Not only was this roof planted with the input of a New York City-based plant ecologist to prioritize native plants, but the green roof also was created as habitat for insects and birds, and an area of exploration for students. It also features sustainable storm-water management designs. In this way, rooftop learning gardens can also help schools reach important sustainability goals — while serving as a teaching aid on climate topics. Incorporating planted areas on a rooftop can retain stormwater and minimize runoff, reduce solar heat gain into the building, ameliorate the urban heat island effect, and create a native plant habitat for pollinator insects and birds. All of these are valuable hands-on learning opportunities for students.
While traditionally, outdoor time during and after school has been focused on athletics, spaces like gardens can benefit all students, including those with limited mobility, neurodivergent learners, and simply those who aren’t athletes and have fewer opportunities for scheduled outdoor time during the school day. These spaces must be designed to be universally accessible and able to accommodate the widest possible range of learners.

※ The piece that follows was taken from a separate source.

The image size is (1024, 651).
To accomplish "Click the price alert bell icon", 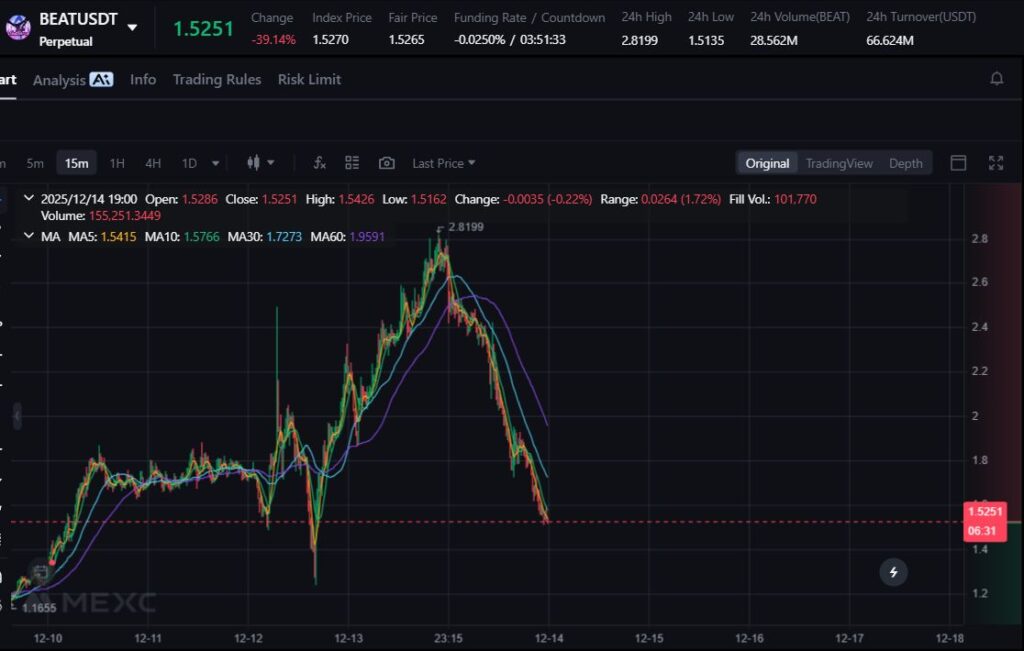I will (x=996, y=79).
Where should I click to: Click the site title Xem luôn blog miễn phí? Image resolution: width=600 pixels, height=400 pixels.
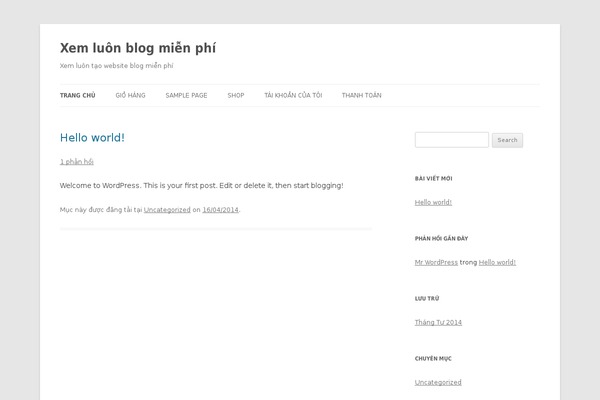(138, 48)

At our new middle school building at Ethical Culture Fieldston School, the green roof is designed as a teaching space and research project. It was planted by users under the leadership of a Columbia University plant ecologist using New York City native plants to create habitat for insects and birds, exploring for students the biological as well as storm-water management benefits of the roof.
Whether modest or more ambitious in scale, these gardens can be created for institutions of all sizes – even smaller buildings can be feasibly retrofitted. And especially for schools in urban or similarly space-constrained settings, placing outdoor space on the roof allows for uses that otherwise might be impossible to program on the school campus, as with Cooper Robertson’s Harlem Village Academies High School in Manhattan, where a roof garden provides the only onsite outdoor space. (It’s also worth pointing out that for school leaders who simply don’t have any possibility of creating indoor-outdoor learning environments within their facilities, there are other ways to give students these opportunities, for instance through increasingly common partnerships with offsite organizations that use animals to provide learning and therapeutic opportunities on their own campuses).
Indoor-Outdoor Activity and School Security
Indoor-outdoor activity can also be an effective element of a holistic approach to school security. Designs that maximize a school’s engagement with the surrounding neighborhood through unobstructed active outdoor spaces can create visible buffers between the school campus and abutting streets. It may seem counterintuitive, but being more visible to the surrounding community can make school populations safer and increase students’ sense of security.
Designs that allow these areas to be open to the community after hours and on weekends create a reinforced sense of the school as community resource for everyone. In addition, schools that are more physically connected to their surrounding communities and are less fortress-like in design benefit from an eyes-on-the-street approach, promoting relationships among neighbors, students, staff, and faculty.